Some of my thoughts on the matter:
- I'd say that when you're buying a cup of coffee, you're buying a set amount and thus aren't entitled to the overflow, simply because how could you be? Would they go get an extra glass to put it in? I don't drink coffee, so I may be missing part of this. If it's a "fill-line" situation and they just dump everything above the fill line, then I'd say my point still stands, that the customer isn't entitled to it, but that it's rather dumb of the company to just throw it away. It's better to act in a spirit of gratuitousness (to quote Pope Benedict).
- On the topic of seeing everybody's thoughts on the internet, I actually heard a brilliant observation recently. The trouble with the internet is that you get a taste of God's level of omnissance (in the sense that you're seeing well beyond yourself), but without anywhere near His Grace and Mercy (in how you perceive others), or Confidence and Understanding (in how you perceive frightening or disheartening news). In other words, it's an imbalanced power that makes us all a bit batty. This was already a problem with Mass Media itself, but the internet has absolutely supercharged it.
- In regards to internet behavior, I think this is largely just a result of anonymity. While it's often argued that it's a feature, not a bug, at the end of the day, when you have no direct consequences to your speech, you're more likely to just act like a jerk, especially in a medium that already reduces empathy and awareness. If everything you said on the internet was more readily tied back to you, there may be less vitriol. Although I guess Facebook and Nextdoor prove me wrong there. Although that may be more generational, since I think young adults people are more aware of how things you say on the internet can come back to bite you hard, even if your name's not attached to it.
There's also another side to the coin that you don't know who your audience is on the internet, and that everyone's speech is perceived as being equivalent when in fact there are imbalances at play. In the simplest case, dumb teenagers with terrible opinions can come across as being of any age, and thus influence the discourse more than they would in real life. In more nefarious cases, state actors can hire people to comment all over the internet (every Youtube video on a subject, every news article comment section, all over social media) to broadcast a message fast enough to make it seem like consensus, even when it's not, which has a strong impact on public opinion. There's simply an inherent danger there that runs against the idea of free speech but needs to still be mitigated against since the outcomes are so hazardous. I think it's evidence that absolute free speech is untenable if divorced from the concept of consequence and personalism, much in how a free market stops working if you let things become monopolies. In other words, there's a case for at least some regulation to prevent abuse which then leads to less useful speech over time.

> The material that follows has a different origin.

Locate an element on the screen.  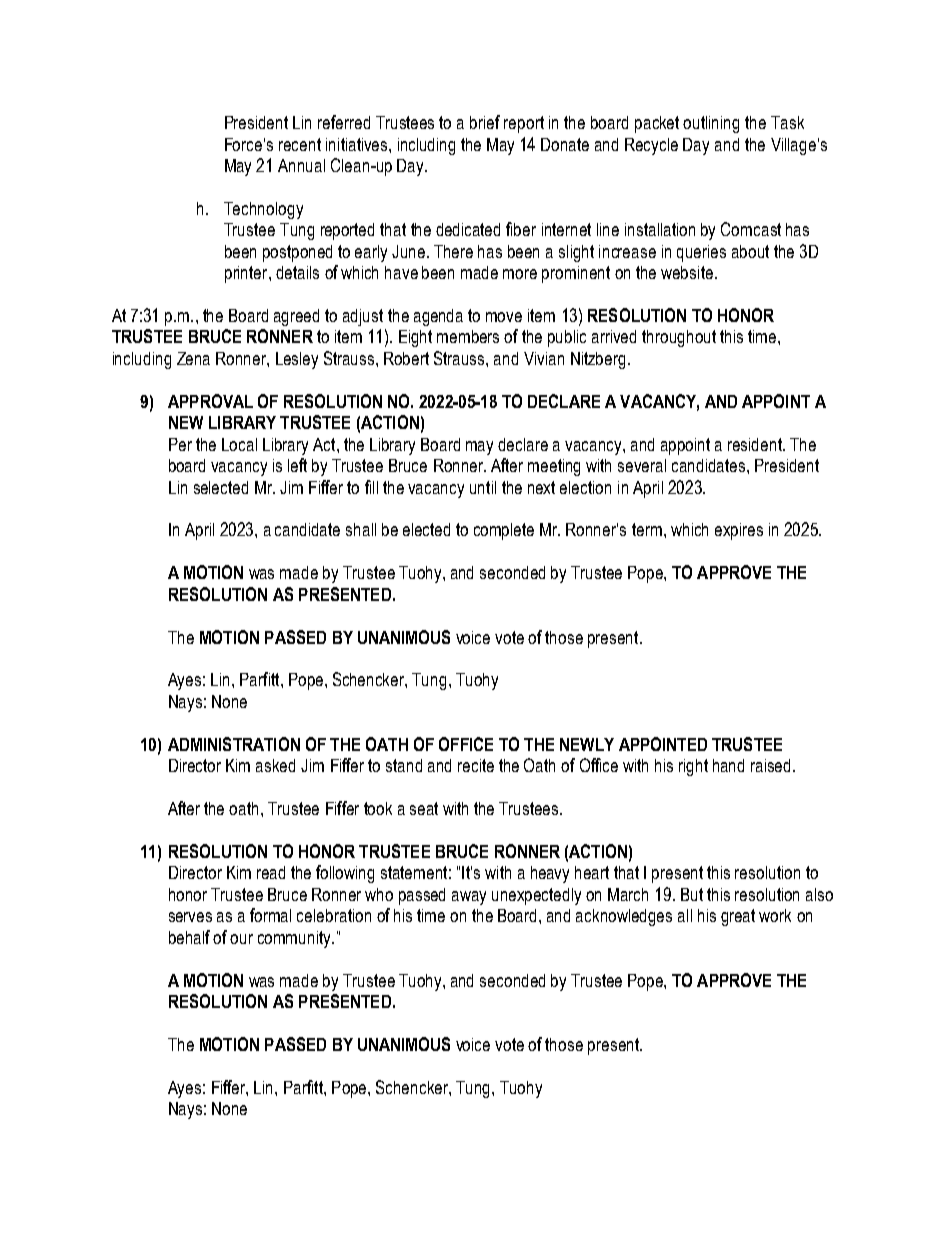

- Finally, in regards to tenant agreements preventing similar businesses from opening up, I frankly think that's absolutely insane and should be illegal. It's pure anti-competitive nonsense full stop, and just allows bullying of towns and property owners by large businesses. While a building owner may not want to locate two similar shops in his plaza simply to maintain a stable business environment, the business itself should have no claim to that privilege. This is something that actually hit my town recently, after our Sam's Club closed, and Walmart (who was right up the road) put a building covenant on the space preventing it from having businesses in there that compete with Walmart. The end result was that the building sat vacant for years (since what do you even put into a building that size that isn't just another big box store?) until finally we had to settle for a Tesla dealership and self-storage place (the two best land uses, combined into one!). Behavior like this kills free markets, and is frankly ridiculous.